Despite having no support financially or professionally from my school senior leadership team and governors, I embarked on the seemingly solo journey of becoming a chartered teacher with the invaluable support of my family’s time and patience. What I discovered was what I had been yearning for-a huge community of like-minded people, passionate about education, demonstrating through their actions a love of learning, to go where no teacher had gone before (in this country anyway) and be pioneers, in the sense of taking professional development into their own hands. For once, I was able to control the professional improvements in my knowledge and pedagogy from educational evidence, rather than attempts through a quick fix, sticking plaster that might improve data or outcomes of an inspection forced on me through school CPD.

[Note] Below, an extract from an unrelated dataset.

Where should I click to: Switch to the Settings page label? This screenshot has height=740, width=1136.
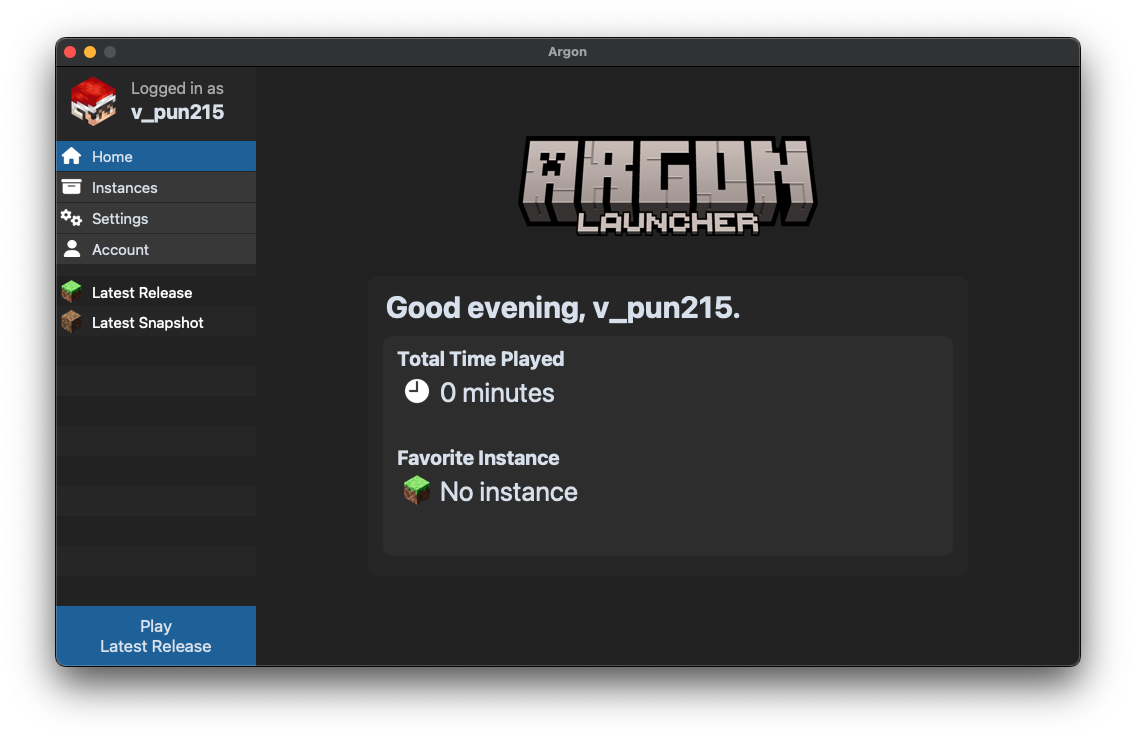(x=120, y=219)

Recently, and unrelated to educational research, I have been reading, ‘Becoming,’ by Michelle Obama and these extracts I feel resonate with some of my reasons for  ‘becoming’ a Chartered Teacher:

“Do we settle for the World as it is, or do we work for the World as it should be?”

I was already probing, reading and searching, in my own time, aspects of educational research and I wanted to make a real difference to my own practice. There were plenty of times I have been told through either in house training, performance management and appraisal things that were meant to improve my practice, but which were counterintuitive, contrary to my reading, and, rather cynically, were generally futile attempts to please Ofsted. It has sickened me that throughout the last ten years of teaching that teachers were marked for greatness and others persecuted for not and I needed the evidence, the clout and a community to fight back. This is what becoming Chartered has meant to me, because I could not and did not want to settle for the World of education as it was and I needed to feel I was changing things for the better even if it was only in my own classroom. Becoming Chartered gave me opportunities to control what I could because, after all, the only thing you can change is yourself.

“Failure is a feeling long before it becomes an actual result. It’s vulnerability that breeds with self- doubt and then is escalated often deliberately, by fear.’ Was I a good enough teacher? A thought that followed me day in day out. My data derived performance targets and appraisal often swelled my self-doubt and compounded my vulnerability through deliberate fear tactics and ignorance. Well, gaining knowledge about data, reliability and validity through modules of the CTeach programme gave me the confidence to assess the landscape of data with stronger knowledge and make realistic assessments of numbers and figures that were being used to judge me and my ability to teach.

By becoming a Chartered teacher I gained community, confidence, collegiality, control, passion, power and knowledge. The process of becoming a Chartered Teacher has been a game-changer.